Senate Bill 5034 has a good chance of passage, because it was approved by a committee on August 18, in an 8-to-7, party-line vote. It is backed by most Senate Democrats, ten of whom sponsored it. Senator Boysko, D-Herndon, attempted to broaden the bill to give many murderers access to increased good-behavior credits, but her amendment failed on a 7-to-8 vote.

Releasing career criminals early is harmful to our society and our economy. If not kept in prison, a career criminal can inflict hundreds of thousands of dollars of economic harm every year, far more than the cost of jailing that criminal. A 1998 study in the Journal of Quantitative Criminology estimated that there were “$165,000 in victim costs per year of a criminal’s career” for a typical “career criminal,” including “lost wages and medical bills” and “lost quality of life to victims.”

Of course, not all crimes have victims.

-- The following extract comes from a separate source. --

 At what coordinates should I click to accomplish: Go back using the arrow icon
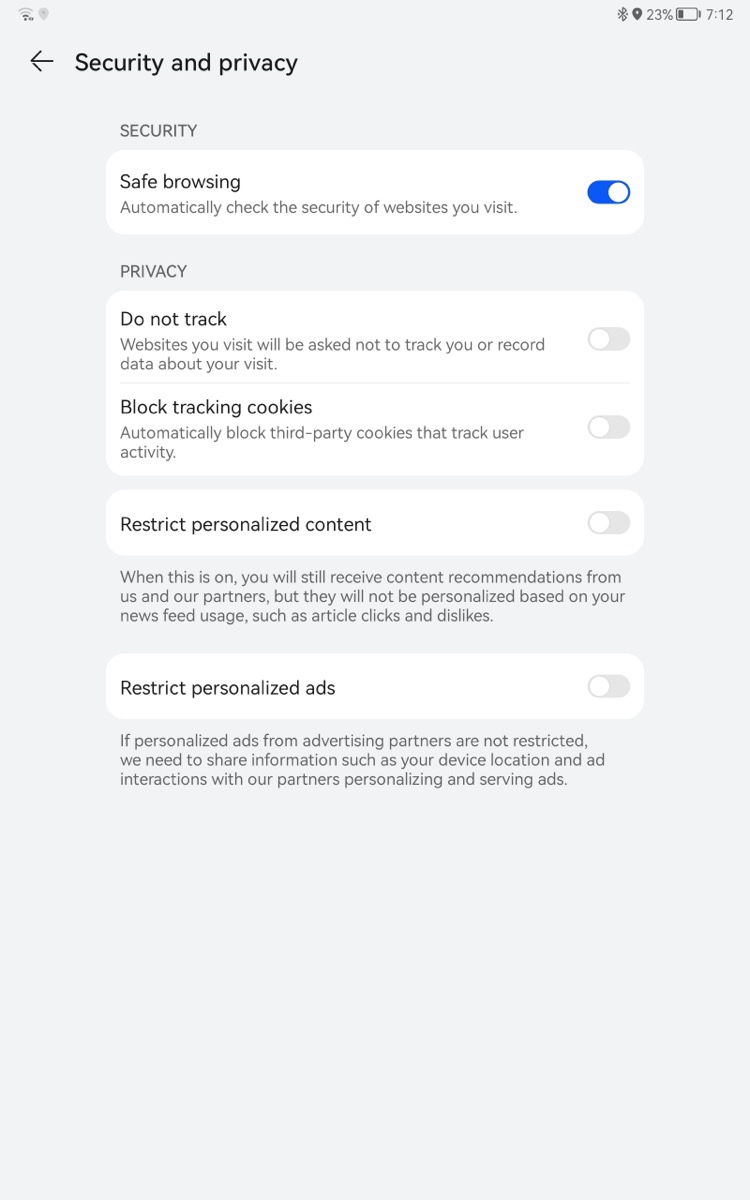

Some people are in state prisons for victimless crimes, such as drug possession. The sentence reductions in Senate Bill 5034 would make sense for drug offenders, whose sentences are already long enough. But most prison inmates aren’t in there for drugs. In 2017, the Bureau of Justice Statistics found that 55% of state prison inmates in America were there for “violent offenses,” and only 15% for drug crimes (such as drug dealing and manufacturing). And most people in prison for drug crimes are not there just for using drugs: As the progressive Marshall Project noted in 2015, “Only 4 percent” of state prison inmates “are there for drug possession. An additional 12 percent are incarcerated for drug sales, manufacturing, or trafficking.”

Senate Bill 5034 should be revised to exclude more serious crimes from its sentence reductions, such as those who commit involuntary manslaughter or steal millions of dollars, or repeat offenders who assault others, drive drunk, or commit home invasions or other serious burglaries. Right now, if a crime does not qualify as a specified “act of violence” under Virginia Code § 19.2-297.1, or a specified “felony offense in Article 4” of Title 18.2, Chapter 8, the offender is eligible for a shorter sentence under Senate Bill 5034, regardless of how repeatedly the criminal violated the law, or how much harm the offender inflicted.

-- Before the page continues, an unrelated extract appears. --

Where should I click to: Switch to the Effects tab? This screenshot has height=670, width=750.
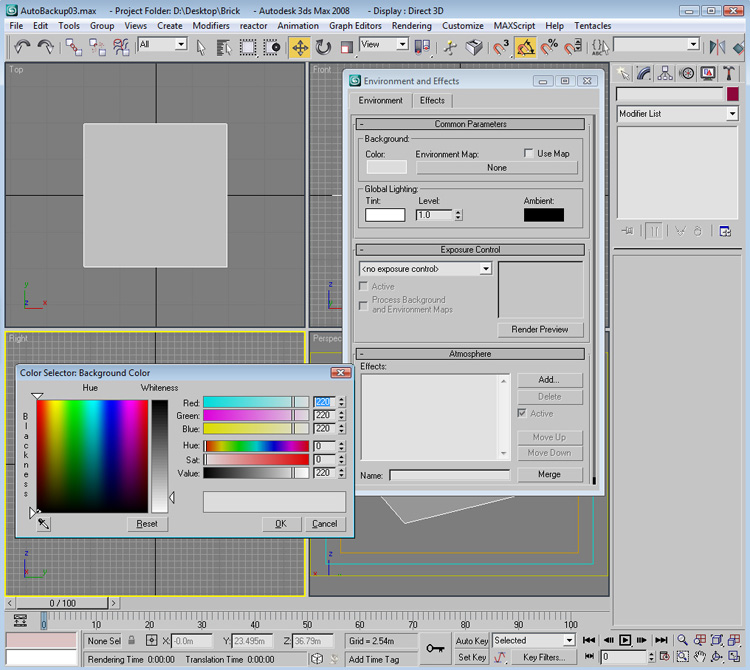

It makes sense to give inmates good-behavior sentence credits as an incentive to behave in prison. But Virginia law’s current 4.5 day reduction for 30 days of good behavior is already incentive enough. Senate Bill 5034 would increase that reduction by an amount far more than what’s needed to provide an incentive to behave — up to 30 days off for every 30 days they behave after five years.

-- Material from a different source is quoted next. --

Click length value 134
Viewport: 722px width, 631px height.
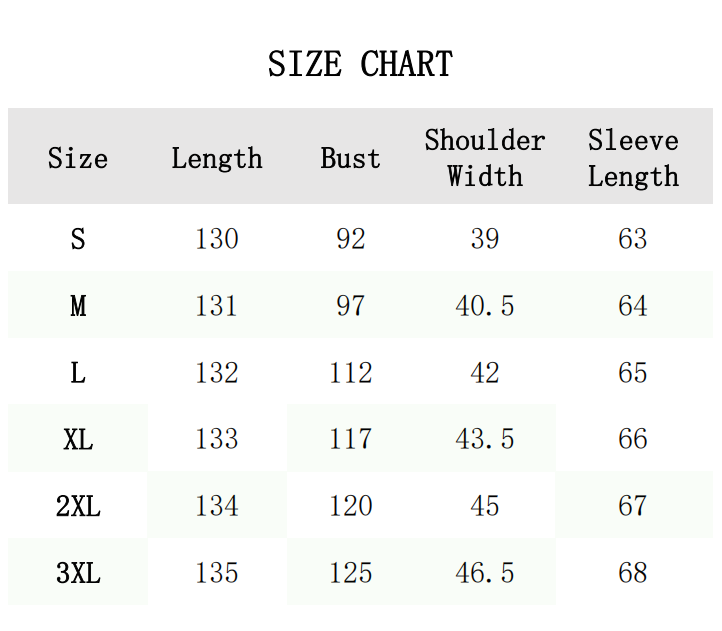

Such huge reductions are really a form of parole, not a mere incentive for good behavior. Virginia largely abolished parole in 1995, because it was unpopular and unwise to let criminals out of prison when they had not served most of their sentence.

(There is also legislation pending in Virginia to reinstate parole. But that legislation, SB 5016, will probably not pass in this special session of the legislature. It does not yet appear to have the support of the full Democratic caucus, and Virginia’s state senate is split 21-to-19 in favor of Democrats, meaning almost all Democrats must support a bill for it to pass. That legislation would allow even murderers and rapists to be paroled, with most premeditated murderers being eligible for parole after 15 years. I discussed the pitfalls of that legislation at this link and this link.)

Hans Bader is an attorney living in Northern Virginia. This article was published originally at Liberty Unyielding.